Maior recuperação judicial do país inicia mediação
Uma empresa privada será responsável por conduzir a mediação dos estornos de pagamentos feitos por cartão de crédito no processo de recuperação judicial do grupo 123 Milhas.
A decisão é da juíza Cláudia Helena Batista, da 1ª Vara Empresarial da Comarca de Belo Horizonte, que determinou a abertura de uma mediação privada para tentar um acordo entre as partes envolvidas. O procedimento será conduzido pela Câmara de Mediação e Arbitragem Converge Resolve Ltda, sediada em Cuiabá (MT).

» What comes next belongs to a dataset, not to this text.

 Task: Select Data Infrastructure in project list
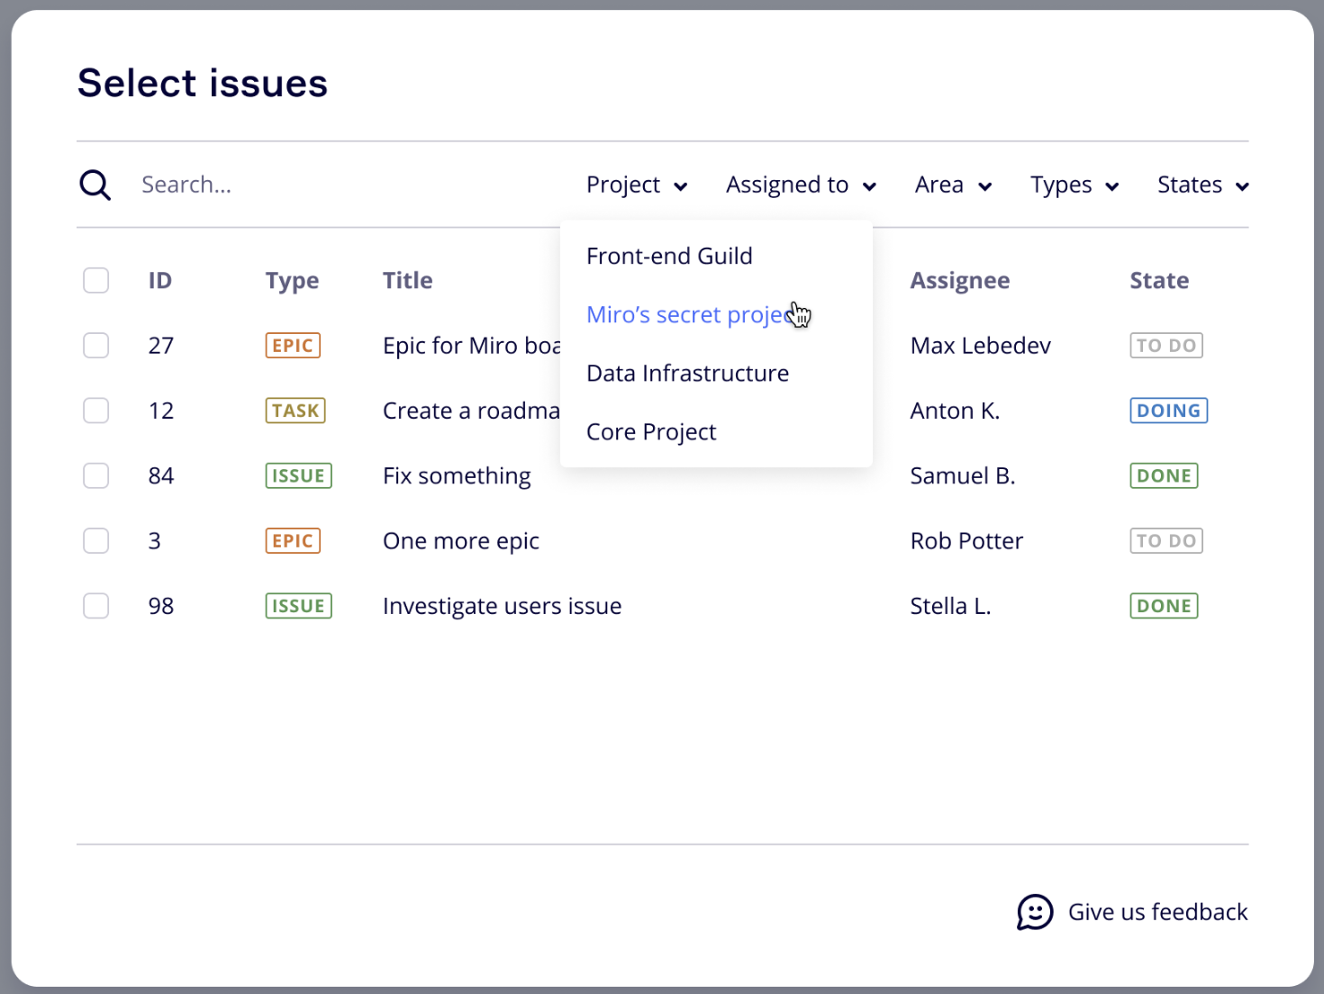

As tratativas devem reunir representantes das empresas em recuperação, instituições financeiras, bandeiras de cartões de crédito, credenciadoras de maquininhas de pagamento e entidades civis, como o Instituto Nacional de Defesa do Consumidor (INDEC), a Associação Brasileira de Instituições de Pagamentos (ABIPAG) e a Associação Brasileira de Liberdade Econômica (ABLE).
De acordo com a decisão judicial, a mediação deixará de ocorrer apenas se todas as partes manifestarem desinteresse no procedimento.
Os valores em disputa ultrapassam R$ 5 milhões e se referem a estornos de pagamentos — os chamados “chargebacks” — que ficaram retidos por instituições financeiras e operadoras de cartões. Esses valores foram bloqueados após os bancos alegarem o direito de compensar cancelamentos de compras realizadas antes do pedido de recuperação judicial.
O Tribunal de Justiça de Minas Gerais (TJMG) havia determinado anteriormente que o montante fosse mantido em conta judicial até uma decisão definitiva sobre o caso.
Com mais de 772 mil credores, o processo da 123 Milhas é considerado o maior caso de recuperação judicial do país em número de possíveis beneficiários.